**Required work**
Copy out, word for word, the part of the entries below starting at the line that contains "Given: Tap the" and ending at the line that contains "Looking at the", with both of those lines included. Leave the pictures out.

**Data for this exercise**
=======
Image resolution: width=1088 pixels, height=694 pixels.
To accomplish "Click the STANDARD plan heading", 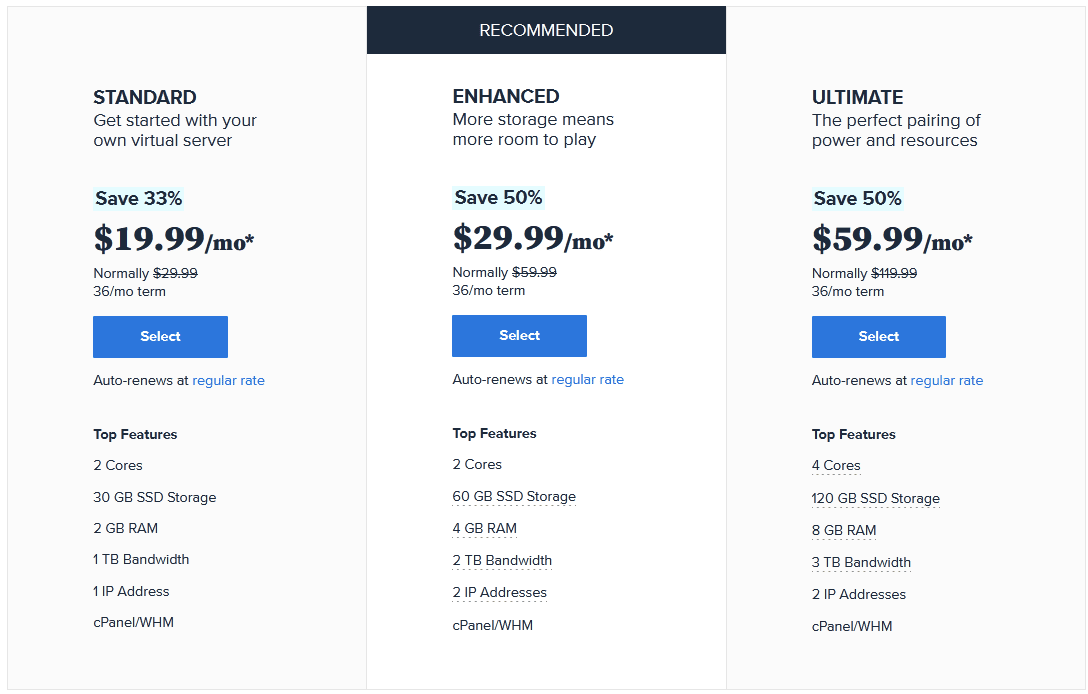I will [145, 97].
=======
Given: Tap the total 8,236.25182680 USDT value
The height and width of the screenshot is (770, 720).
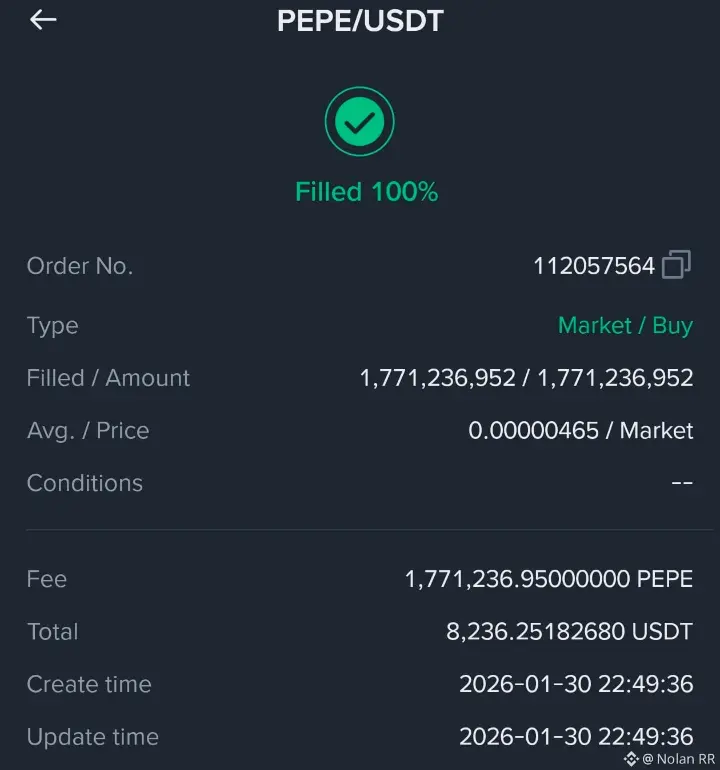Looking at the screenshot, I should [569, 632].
=======
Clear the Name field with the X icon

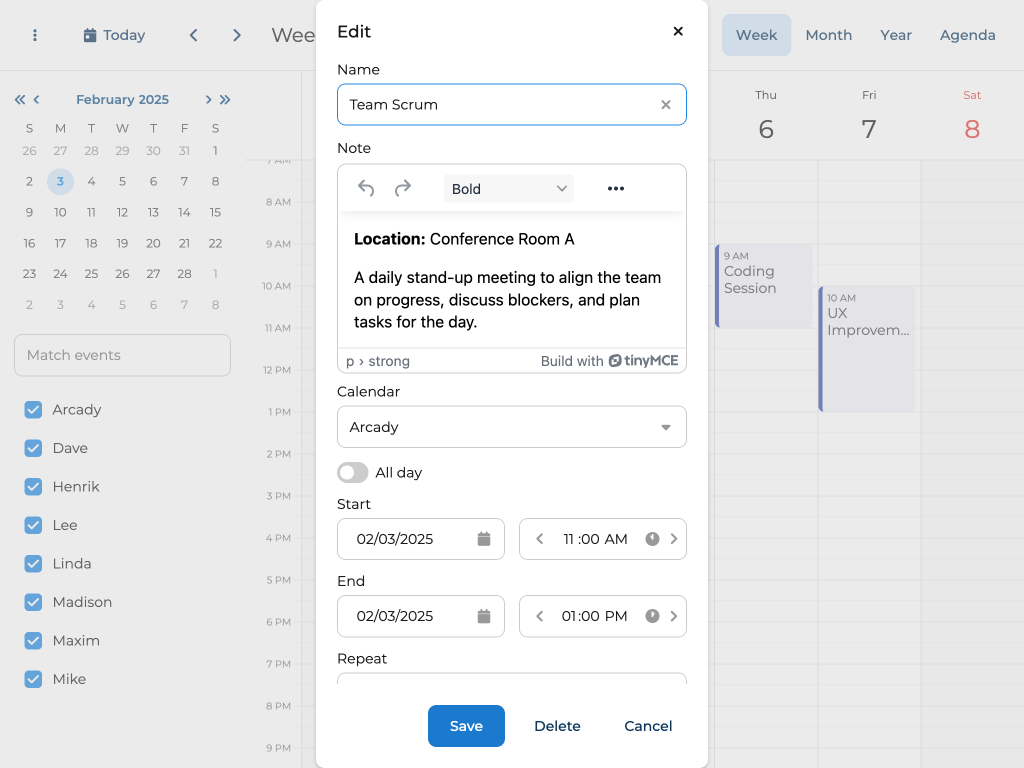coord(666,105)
=======
**Task result**
Given: Tap the total 8,236.25182680 USDT value
The height and width of the screenshot is (770, 720).
Looking at the screenshot, I should [569, 632].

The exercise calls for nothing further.